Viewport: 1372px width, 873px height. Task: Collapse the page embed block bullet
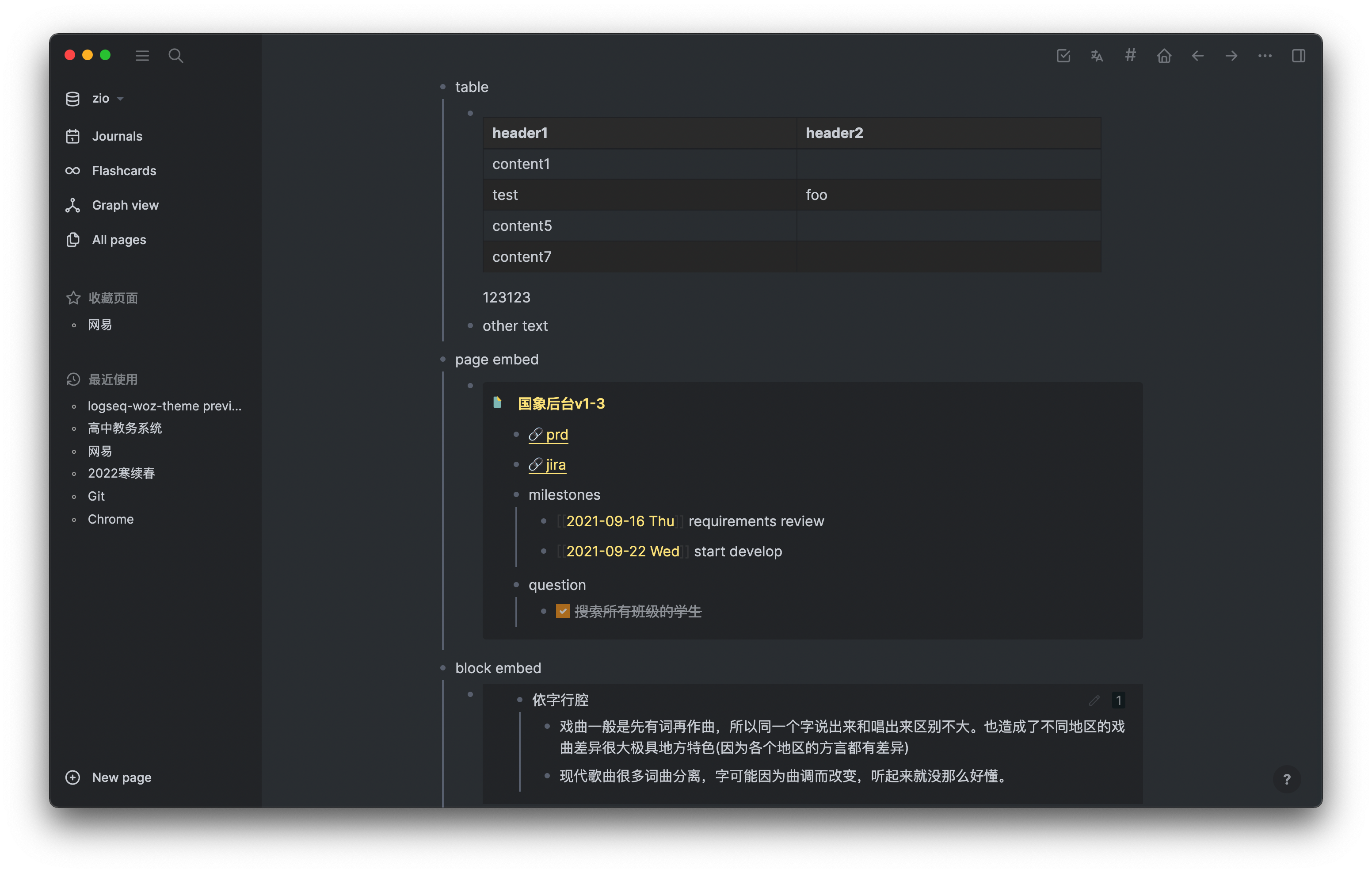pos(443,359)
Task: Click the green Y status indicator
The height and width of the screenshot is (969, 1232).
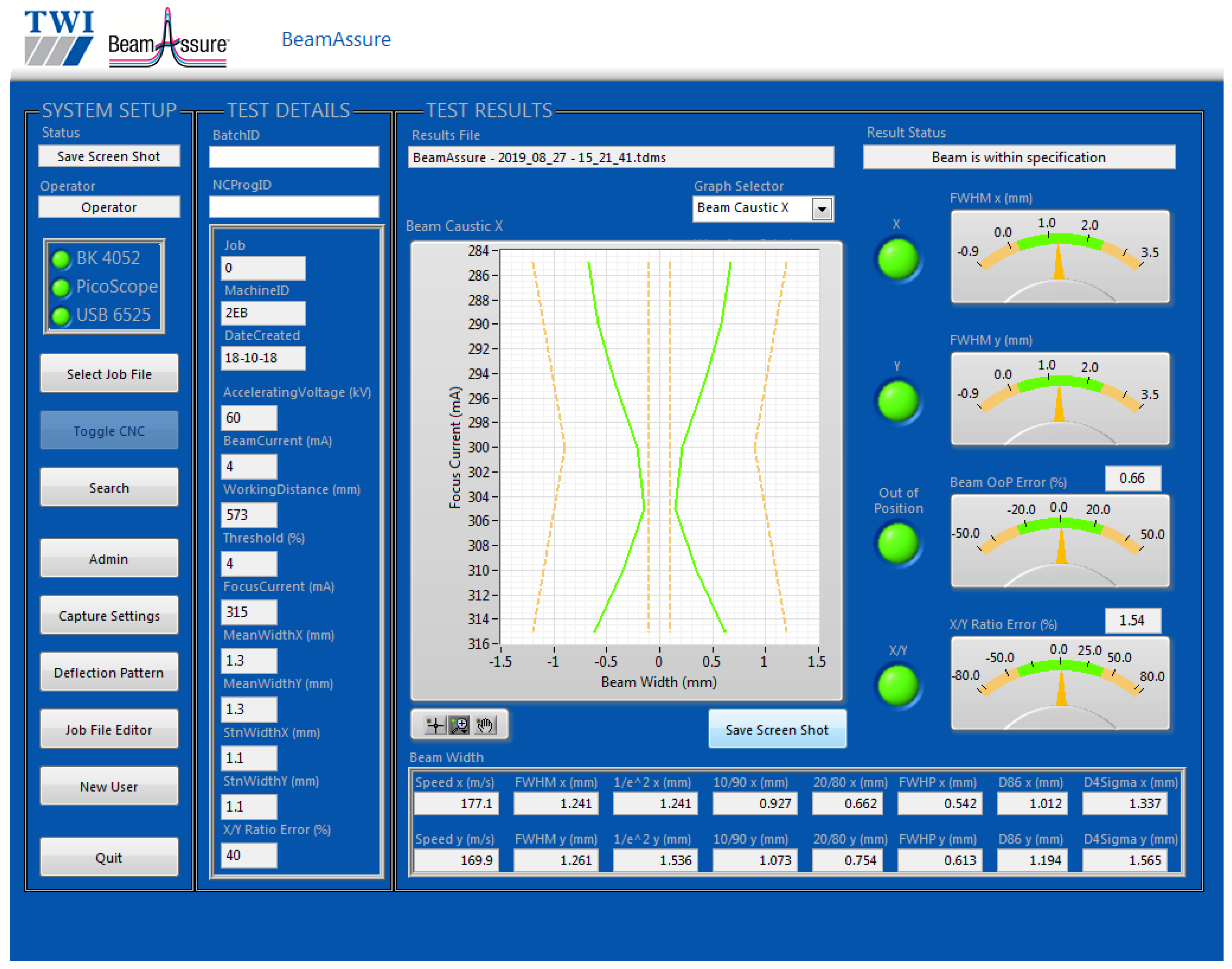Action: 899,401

Assignment:
Starting from the line where "Task: Click the green Y status indicator" appears, copy every line through the end of the material, both ends included, but no pictures.

Solution for this task:
Task: Click the green Y status indicator
The height and width of the screenshot is (969, 1232).
Action: 899,401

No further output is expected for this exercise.